The question is: how many of my total group size should I (randomly) allocate to the control group?
I have some information from previous trials (note, these segments are independent - no one recipient is in both segment A and B):
| Year | Segment | Treatment (contacted) group size | Control (not contacted) group size | Conversion % for treatment | Conversion % for control |
|------|---------|----------------------------------|------------------------------------|----------------------------|--------------------------|
| 2022 | A | 40000 | 2000 | 0.014 (1.4 %) | 0.009 (0.9 %) |
| 2022 | B | 7000 | 200 | 0.007 (0.7 %) | 0.0029 (0.29 %) |
As I understand the design, in order to estimate the adequacy of this historical trial, I need to work with a two-sample test for proportions for unequal sample sizes.
I found the pwr
package and tried testing the above historical studies by running the following code (assuming a significance level of 0.05 and a required power of 0.8):
# Seed
set.seed(42)
# libraries
library(pwr)
# Segment A
## Effect size
(effect_size_segment_A <- pwr::ES.h(p1 = 0.014, p2 = 0.009))
#> [1] 0.04717644
## Power calculation for two proportions (different sample sizes)
(pwr::pwr.2p2n.test(h = effect_size_segment_A, n1 = 40000, n2 = 2000, power = 0.8, sig.level = NULL, alternative = "two.sided"))
#>
#> difference of proportion power calculation for binomial distribution (arcsine transformation)
#>
#> h = 0.04717644
#> n1 = 40000
#> n2 = 2000
#> sig.level = 0.2227702
#> power = 0.8
#> alternative = two.sided
#>
#> NOTE: different sample sizes
# Segment B
## Effect size
(effect_size_segment_B <- pwr::ES.h(p1 = 0.007, p2 = 0.0029))
#> [1] 0.05977242
## Power calculation for two proportions (different sample sizes)

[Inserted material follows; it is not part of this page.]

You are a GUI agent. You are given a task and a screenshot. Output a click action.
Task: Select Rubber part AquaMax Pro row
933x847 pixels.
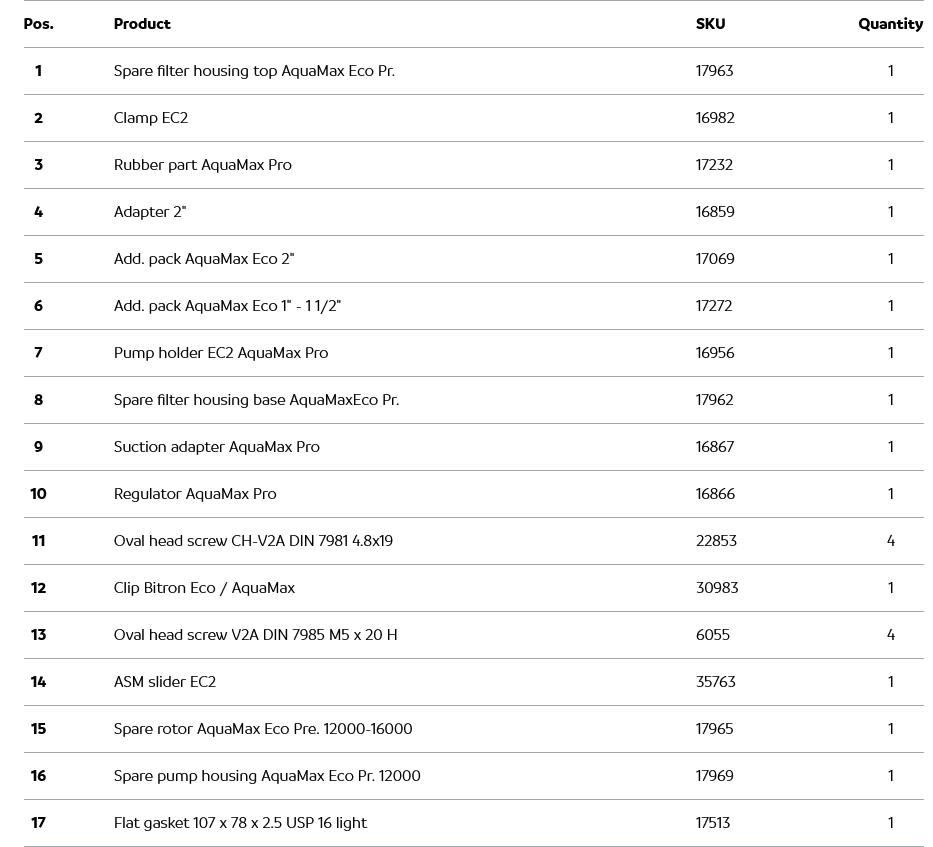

(pwr::pwr.2p2n.test(h = effect_size_segment_B, n1 = 7000, n2 = 200, power = 0.8, sig.level = NULL, alternative = "two.sided"))
#>
#> difference of proportion power calculation for binomial distribution (arcsine transformation)
#>
#> h = 0.05977242
#> n1 = 7000
#> n2 = 200
#> sig.level = 0.7209852
#> power = 0.8
#> alternative = two.sided
#>
#> NOTE: different sample sizes
Created on 2023-11-08 with reprex v2.0.2
If my understanding and code is correct, it seems like the previous design for both trials were underpowered.
New trials
Now that I want to send out a new campaign activity, I have the chance of controlling the number of recipients that I should allocate to the control (or holdout) group. Below I have total segment size and effect size assumptions (in this case the assumed effect sizes are equal to those experienced in the previous trial):
| Year | Segment | Total segment size | Treatment (contacted) group size | Control (not contacted) group size | Assumed conversion % for treatment | Assumed conversion % for control |
|------|---------|--------------------|----------------------------------|------------------------------------|------------------------------------|----------------------------------|
| 2023 | A | 60000 | ? | ? | 0.014 (1.4 %) | 0.009 (0.9 %) |
| 2023 | B | 4500 | ? | ? | 0.007 (0.7 %) | 0.0029 (0.29 %) |
Following the logic from above, and assuming the same realised effect size as in the historical trial (the two proportions within each segment not falling any closer to each), I have ended up calculating the control group size like in the following:
# Seed
set.seed(42)
# libraries
library(pwr)
# Segment A
## Effect size
(effect_size_segment_A <- pwr::ES.h(p1 = 0.014, p2 = 0.009))
#> [1] 0.04717644
## Power calculation for two proportions (different sample sizes)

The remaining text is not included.